Diante desse cenário que de um lado apresentava um novo mecanismo destinado à redução da inflação processual no âmbito do Supremo Tribunal Federal e de outro a possibilidade de recorrer de atos administrativos e decisões que supostamente contrariassem enunciado de súmula vinculante através de reclamação constitucional endereçada ao STF, vislumbrou-se o risco de ineficácia da súmula vinculante, especialmente por uma possível propositura massificada de reclamações constitucionais em face de atos administrativos.

Nesse sentido TAVARES (2007):

“Isso era particularmente preocupante em virtude do cabimento da reclamação quando do descumprimento de súmula por ato administrativo, nos amplos termos previstos na Constituição após EC 45/2004. Até então, a reclamação cingia-se ao âmbito judicial. Com mais de 5.500 municípios, além dos estados-membros e da União, produzindo, diariamente, toneladas de atos administrativos na inércia de sua burocracia, não seria um pensamento cerebrino imaginar uma catástrofe aproximando-se rapidamente” (TAVARES, 2007, pág. 84).

Em face desse risco a LSV buscou conter a multiplicação de reclamações constitucionais em face de atos administrativos que violassem súmula vinculante estabelecendo um pressuposto, qual seja, o esgotamento das vias administrativas para só depois abrir a possibilidade de reclamação constitucional.

Muitos podem levantar a questão de que a vinculação dos enunciados sumulares e o estabelecimento de pressupostos para propositura de reclamação constitucional ferem o direito ao acesso ao Judiciário. Porém,

parece tal entendimento estar chocando-se frontalmente com a interpretação valida do que realmente significa acesso “ilimitado” ao Judiciário.

TAVARES (2007) tece relevantes considerações sobre essa questão:

“Neste ponto, é preciso reafirmar que acesso “ilimitado” ao Judiciário não pode ser confundido como acesso “ilimitado” ao STF enquanto Justiça Constitucional concentrada ou final.

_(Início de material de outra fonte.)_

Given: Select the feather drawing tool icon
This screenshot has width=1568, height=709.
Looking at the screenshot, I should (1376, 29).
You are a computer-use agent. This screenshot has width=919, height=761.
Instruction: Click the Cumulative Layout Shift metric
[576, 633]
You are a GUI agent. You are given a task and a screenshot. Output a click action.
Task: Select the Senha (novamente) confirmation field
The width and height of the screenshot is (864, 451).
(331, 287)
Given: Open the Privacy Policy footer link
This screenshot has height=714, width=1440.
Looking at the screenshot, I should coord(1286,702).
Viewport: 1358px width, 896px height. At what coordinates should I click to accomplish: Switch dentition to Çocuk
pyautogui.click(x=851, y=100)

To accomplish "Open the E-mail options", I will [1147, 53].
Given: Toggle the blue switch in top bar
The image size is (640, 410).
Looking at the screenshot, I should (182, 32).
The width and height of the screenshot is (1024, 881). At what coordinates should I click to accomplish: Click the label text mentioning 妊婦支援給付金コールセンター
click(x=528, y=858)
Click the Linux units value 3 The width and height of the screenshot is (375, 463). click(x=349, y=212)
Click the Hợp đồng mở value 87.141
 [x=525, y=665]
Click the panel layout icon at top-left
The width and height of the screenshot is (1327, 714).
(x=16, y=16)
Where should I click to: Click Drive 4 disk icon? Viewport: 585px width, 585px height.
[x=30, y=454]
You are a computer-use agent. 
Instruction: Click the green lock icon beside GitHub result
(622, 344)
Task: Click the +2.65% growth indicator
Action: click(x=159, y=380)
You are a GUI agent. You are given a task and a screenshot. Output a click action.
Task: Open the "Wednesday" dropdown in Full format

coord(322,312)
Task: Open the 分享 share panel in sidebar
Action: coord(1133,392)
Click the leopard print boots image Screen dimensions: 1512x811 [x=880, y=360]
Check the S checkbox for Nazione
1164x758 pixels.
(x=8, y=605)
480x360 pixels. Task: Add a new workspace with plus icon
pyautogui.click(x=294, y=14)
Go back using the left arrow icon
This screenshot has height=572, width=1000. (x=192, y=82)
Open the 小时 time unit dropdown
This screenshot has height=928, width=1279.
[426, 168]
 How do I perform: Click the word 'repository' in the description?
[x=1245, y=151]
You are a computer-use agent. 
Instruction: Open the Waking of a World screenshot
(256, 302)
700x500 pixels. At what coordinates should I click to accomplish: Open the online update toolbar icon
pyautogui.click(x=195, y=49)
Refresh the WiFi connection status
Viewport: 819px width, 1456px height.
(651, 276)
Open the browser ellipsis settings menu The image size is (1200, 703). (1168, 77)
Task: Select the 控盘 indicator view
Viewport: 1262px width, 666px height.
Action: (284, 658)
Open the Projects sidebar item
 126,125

A idéia de acesso à Justiça Constitucional deve ser compreendida e proporcionada exclusivamente pelo modelo de controle difuso-concreto (cf. TAVARES, 2005ª: 409), não por uma ilimitada actio popularis direta ao STF. A capacidade operativa de um Tribunal Constitucional ou de uma Corte Suprema que desempenhe a função desse Tribunal em dado ordenamento (como o STF) deve partir da adoção da tese de “jurisdição constitucional como bem escasso” (WAHL, WIELAND, 1997: 12-35).

Assim, apresenta-se pertinente os apontamentos de TAVARES com os quais aqui se corrobora, vez que conter as reclamações constitucionais em face de ato administrativos foi medida adequada e legítima adotada pela LSV que teve seu fundamento de validade na Constituição Federal de 1988, tendo em vista que a massificação de tais instrumentos impugnatórios tornaria inócuo o mecanismo da súmula vinculante no que tange ao controle numérico de processos endereçados ao Supremo Tribunal Federal.